§ Directions
Identify every line in the items below that contains the string "computer", matching case exactly, and copy each such line in full.

═══

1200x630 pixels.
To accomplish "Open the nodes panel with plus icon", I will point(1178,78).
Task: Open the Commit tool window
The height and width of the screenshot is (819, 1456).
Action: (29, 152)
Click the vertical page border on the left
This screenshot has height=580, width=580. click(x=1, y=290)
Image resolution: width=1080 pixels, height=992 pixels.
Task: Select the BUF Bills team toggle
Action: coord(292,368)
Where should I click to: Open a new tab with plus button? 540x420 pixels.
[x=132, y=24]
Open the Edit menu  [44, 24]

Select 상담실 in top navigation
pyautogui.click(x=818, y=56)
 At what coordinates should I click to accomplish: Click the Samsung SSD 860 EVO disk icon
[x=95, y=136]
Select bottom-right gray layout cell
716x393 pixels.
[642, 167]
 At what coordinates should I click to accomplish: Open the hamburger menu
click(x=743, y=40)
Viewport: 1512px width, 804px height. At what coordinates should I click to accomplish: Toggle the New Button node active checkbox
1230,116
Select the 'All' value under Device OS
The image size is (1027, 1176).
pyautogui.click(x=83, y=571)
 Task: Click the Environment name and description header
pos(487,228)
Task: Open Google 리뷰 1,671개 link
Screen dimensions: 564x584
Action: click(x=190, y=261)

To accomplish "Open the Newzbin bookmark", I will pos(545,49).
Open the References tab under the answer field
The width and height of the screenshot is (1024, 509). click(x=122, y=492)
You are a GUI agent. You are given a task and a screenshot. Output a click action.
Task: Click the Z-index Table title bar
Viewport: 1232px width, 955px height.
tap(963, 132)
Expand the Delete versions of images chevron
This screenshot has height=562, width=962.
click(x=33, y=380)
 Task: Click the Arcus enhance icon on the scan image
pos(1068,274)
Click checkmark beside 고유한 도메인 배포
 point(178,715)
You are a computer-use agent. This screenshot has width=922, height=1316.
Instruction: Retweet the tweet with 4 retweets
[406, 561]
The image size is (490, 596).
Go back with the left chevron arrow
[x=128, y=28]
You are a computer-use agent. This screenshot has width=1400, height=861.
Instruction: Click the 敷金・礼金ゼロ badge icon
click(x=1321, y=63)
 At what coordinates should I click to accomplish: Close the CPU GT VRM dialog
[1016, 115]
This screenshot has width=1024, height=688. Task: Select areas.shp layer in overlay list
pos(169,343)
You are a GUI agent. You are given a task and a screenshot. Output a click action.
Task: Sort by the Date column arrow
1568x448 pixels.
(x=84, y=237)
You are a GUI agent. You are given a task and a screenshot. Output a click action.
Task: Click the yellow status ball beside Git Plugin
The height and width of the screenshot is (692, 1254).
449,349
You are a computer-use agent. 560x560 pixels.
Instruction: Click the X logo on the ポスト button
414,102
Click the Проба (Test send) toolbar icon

═══

§ Answer to the problem
You are a computer-use agent. This screenshot has width=922, height=1316.
You are a computer-use agent. This screenshot has width=1400, height=861.
You are a computer-use agent. 560x560 pixels.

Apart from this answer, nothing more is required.